Why, a successful nature writing workshop, of course!
Author Jane Adams led the latest Writing the Land workshop here in Shaftesbury and, honestly, I don’t think there could have been a better day for it. With low-lying mists settling in the Vale and the odd splatter of rain adorning the hips and haws in the hedgerow, we weren’t short of inspiration. And it wasn’t just outside that was inspiring; inside, over plentiful cups of tea and plates of biscuits, the ideas flowed. We looked at the work and writings of other well-known nature writers as Jane encouraged discussion around the idea of what nature writing actually is, what it means to us as individuals, and how we can incorporate it into our work. For some, nature writing may well be the traditional field guide approach or the observational diary; for others, it might be found in fiction, or more personalised pieces of prose. We were reassured that there is space for all of this around the table, that our voices and our experiences are important, and that this workshop was a safe space to try out a creative slant to writing about nature.
Through discussions and readings, Jane was able to demonstrate one of the key features that makes nature writing (or any writing for that matter) stand out: the use of the senses. She asked us to think not just about what we see in nature, but what we might hear, or smell, or perhaps even taste – these are the things that will transport readers from the page to the place. Armed with these new ideas (and new notebooks and pencils kindly supplied by Jane), Jane took us on a short walk to Castle Hill, to take in the view, spend time with the trees, and put into practice these new writing tools we had been taught. We were encouraged not to overthink but to just jot down the things that caught our attention, to connect with the wildness of words by exploring our senses and our feelings towards them. How did it feel to see a lone crow on a branch? What memories were triggered by the feel of tree bark, or the scent of rain on leaf mulch?
Back at the meeting house armed with ideas, and freshly filled mugs, we turned to the task of transforming those notes into a short piece of prose. Jane reassured us that it didn’t matter if it was messy or not quite finished, that actually, sometimes just the act of freewriting without editing ourselves as we go is an essential part of the process. Most participants shared their work at the end of the session; reading out the detailed, intricate, and at times incredibly moving words that they found throughout the session. It was truly fascinating to hear these pieces, all inspired by a visit to the same place but all so incredibly different – just proving that there is something in the field of nature writing for everyone.
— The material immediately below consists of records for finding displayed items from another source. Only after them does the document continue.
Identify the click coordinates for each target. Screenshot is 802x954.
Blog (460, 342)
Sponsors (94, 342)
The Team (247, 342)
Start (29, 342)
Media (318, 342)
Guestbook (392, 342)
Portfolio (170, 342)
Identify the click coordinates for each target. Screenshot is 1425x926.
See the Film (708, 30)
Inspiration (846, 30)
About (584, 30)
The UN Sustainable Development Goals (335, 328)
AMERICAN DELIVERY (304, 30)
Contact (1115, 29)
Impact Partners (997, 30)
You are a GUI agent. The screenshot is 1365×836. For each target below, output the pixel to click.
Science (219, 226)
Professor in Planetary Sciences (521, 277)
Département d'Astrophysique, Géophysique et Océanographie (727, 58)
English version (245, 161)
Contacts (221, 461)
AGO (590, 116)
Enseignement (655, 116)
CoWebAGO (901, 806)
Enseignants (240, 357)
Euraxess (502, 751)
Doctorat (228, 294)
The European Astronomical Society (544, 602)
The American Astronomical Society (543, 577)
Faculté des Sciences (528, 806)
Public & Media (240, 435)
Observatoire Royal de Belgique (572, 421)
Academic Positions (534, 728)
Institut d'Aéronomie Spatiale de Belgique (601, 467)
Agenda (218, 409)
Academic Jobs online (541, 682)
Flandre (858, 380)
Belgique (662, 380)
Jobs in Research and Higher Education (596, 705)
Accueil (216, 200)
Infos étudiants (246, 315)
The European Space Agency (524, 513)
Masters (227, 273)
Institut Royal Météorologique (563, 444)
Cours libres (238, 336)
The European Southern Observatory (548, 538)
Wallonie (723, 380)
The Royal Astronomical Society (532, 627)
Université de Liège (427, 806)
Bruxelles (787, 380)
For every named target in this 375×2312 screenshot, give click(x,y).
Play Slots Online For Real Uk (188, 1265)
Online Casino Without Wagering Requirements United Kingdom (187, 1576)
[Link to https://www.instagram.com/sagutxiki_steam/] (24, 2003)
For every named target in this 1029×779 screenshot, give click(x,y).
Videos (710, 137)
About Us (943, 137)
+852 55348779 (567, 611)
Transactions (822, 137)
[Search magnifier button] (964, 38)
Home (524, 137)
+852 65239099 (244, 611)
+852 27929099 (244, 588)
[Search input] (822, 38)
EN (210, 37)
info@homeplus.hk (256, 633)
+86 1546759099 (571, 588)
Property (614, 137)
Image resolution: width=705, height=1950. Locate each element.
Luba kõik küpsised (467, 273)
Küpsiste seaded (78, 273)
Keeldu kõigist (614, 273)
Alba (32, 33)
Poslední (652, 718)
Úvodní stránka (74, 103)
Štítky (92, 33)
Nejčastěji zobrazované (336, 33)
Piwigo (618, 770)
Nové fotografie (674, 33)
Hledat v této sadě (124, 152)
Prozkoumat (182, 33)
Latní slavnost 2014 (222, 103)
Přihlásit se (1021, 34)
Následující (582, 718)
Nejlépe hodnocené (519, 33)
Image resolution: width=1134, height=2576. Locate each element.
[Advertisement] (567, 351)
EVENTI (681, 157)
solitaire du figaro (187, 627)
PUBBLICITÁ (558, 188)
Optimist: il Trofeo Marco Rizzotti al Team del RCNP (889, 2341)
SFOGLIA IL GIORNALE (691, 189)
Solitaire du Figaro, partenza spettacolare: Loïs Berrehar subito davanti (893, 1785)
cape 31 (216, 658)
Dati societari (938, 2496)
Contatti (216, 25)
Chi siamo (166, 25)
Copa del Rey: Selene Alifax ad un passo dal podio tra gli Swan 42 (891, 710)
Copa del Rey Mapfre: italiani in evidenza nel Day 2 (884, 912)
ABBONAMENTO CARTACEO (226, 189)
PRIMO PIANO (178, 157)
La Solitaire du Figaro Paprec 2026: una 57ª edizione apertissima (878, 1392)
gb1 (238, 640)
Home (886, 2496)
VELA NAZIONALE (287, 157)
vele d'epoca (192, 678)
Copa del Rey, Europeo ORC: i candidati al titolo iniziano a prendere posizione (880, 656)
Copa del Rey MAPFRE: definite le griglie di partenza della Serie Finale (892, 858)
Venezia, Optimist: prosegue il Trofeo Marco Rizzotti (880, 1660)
This workshop asked us to think differently about what nature writing means to people. It was a safe, relaxed space to try out new approaches and techniques within our own writing. Jane was a brilliant tutor, encouraging, reassuring, and offering well-thought-out teachings and readings that sparked interesting conversations and led to some beautiful pieces of work being produced. What a way to spend a Saturday morning – surrounded by autumn mists and wild words.